The Federal Triangle section of Washington exudes the power of our democracy. Wedged between 6th and 15th Streets and Pennsylvania and Constitution Avenues, the ten buildings of Federal Triangle are exactly what you’d expect from structures that are meant to convey strength, confidence, and stability. Influenced by the neoclassical style of the Louvre in Paris and Whitehall in London, the Federal Triangle project was to create more efficient operations at the same time show the permeance of government.
But Federal Triangle was not always this majestic.
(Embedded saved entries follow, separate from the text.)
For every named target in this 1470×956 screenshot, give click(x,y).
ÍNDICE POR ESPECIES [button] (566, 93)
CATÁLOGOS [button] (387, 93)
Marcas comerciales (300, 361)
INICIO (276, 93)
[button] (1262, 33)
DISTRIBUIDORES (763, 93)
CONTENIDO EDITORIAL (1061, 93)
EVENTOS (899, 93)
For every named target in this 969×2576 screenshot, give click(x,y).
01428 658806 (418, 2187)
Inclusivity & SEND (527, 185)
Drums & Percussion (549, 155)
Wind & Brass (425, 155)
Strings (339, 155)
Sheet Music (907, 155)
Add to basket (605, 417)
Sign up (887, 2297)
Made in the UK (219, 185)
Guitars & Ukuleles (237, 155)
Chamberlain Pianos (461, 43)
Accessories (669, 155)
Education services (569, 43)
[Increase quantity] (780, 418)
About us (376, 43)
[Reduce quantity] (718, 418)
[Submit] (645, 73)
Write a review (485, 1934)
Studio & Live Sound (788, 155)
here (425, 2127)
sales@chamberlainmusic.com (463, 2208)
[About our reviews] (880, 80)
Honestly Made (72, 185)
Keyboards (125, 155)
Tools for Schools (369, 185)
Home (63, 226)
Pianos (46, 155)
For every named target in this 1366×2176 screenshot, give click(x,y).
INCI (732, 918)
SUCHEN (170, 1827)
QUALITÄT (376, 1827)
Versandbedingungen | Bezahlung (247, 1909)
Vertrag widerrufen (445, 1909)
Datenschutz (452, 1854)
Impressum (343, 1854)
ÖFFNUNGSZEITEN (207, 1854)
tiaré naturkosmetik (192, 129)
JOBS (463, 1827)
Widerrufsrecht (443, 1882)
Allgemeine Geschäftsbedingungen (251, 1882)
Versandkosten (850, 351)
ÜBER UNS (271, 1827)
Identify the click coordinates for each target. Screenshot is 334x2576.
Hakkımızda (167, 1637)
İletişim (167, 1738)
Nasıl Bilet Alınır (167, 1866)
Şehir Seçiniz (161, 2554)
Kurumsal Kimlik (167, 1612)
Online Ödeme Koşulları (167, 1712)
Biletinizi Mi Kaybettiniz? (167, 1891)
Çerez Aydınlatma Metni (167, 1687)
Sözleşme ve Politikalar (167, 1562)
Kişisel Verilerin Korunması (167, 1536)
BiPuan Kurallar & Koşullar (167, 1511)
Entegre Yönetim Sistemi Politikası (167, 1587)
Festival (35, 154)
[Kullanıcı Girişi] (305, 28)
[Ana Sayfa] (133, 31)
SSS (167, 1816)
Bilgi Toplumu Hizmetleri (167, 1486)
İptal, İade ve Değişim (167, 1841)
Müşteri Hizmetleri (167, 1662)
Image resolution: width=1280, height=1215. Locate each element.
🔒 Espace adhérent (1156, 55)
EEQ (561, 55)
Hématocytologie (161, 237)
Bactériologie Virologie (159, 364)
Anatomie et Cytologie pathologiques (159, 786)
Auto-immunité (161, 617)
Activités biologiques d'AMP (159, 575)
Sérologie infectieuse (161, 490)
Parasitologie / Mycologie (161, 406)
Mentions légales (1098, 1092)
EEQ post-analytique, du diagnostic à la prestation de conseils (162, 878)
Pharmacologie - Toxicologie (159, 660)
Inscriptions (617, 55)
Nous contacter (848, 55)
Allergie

In fact, it wasn’t always Federal Triangle. This used to be the site of a neighborhood called Murder Bay.
It was a rough neighborhood. Overcrowded, crime ridden, with no sewers, it smelled terrible. Its muddy streets were lined with bars, gambling establishments, and houses of ill repute. And during the Civil War you’d find many soldiers frequenting these establishments.
And if you didn’t belong here or got on the wrong side of a knife, which happened often, it was easy to get rid of your body since its southern boarder was the old Washington Canal. The canal was fetid, stagnant, and disease-ridden making it the perfect place for a corpse to disappear. Today it’s Constitution Ave.
If Washington was ever going to become a respectable city, Murder Bay would have to go. So, between 1927 and 1938 Murder Bay was razed and Federal Triangle was built. It was all for the best. But I do think Murder Bay would make a better metro stop name than Federal Triangle.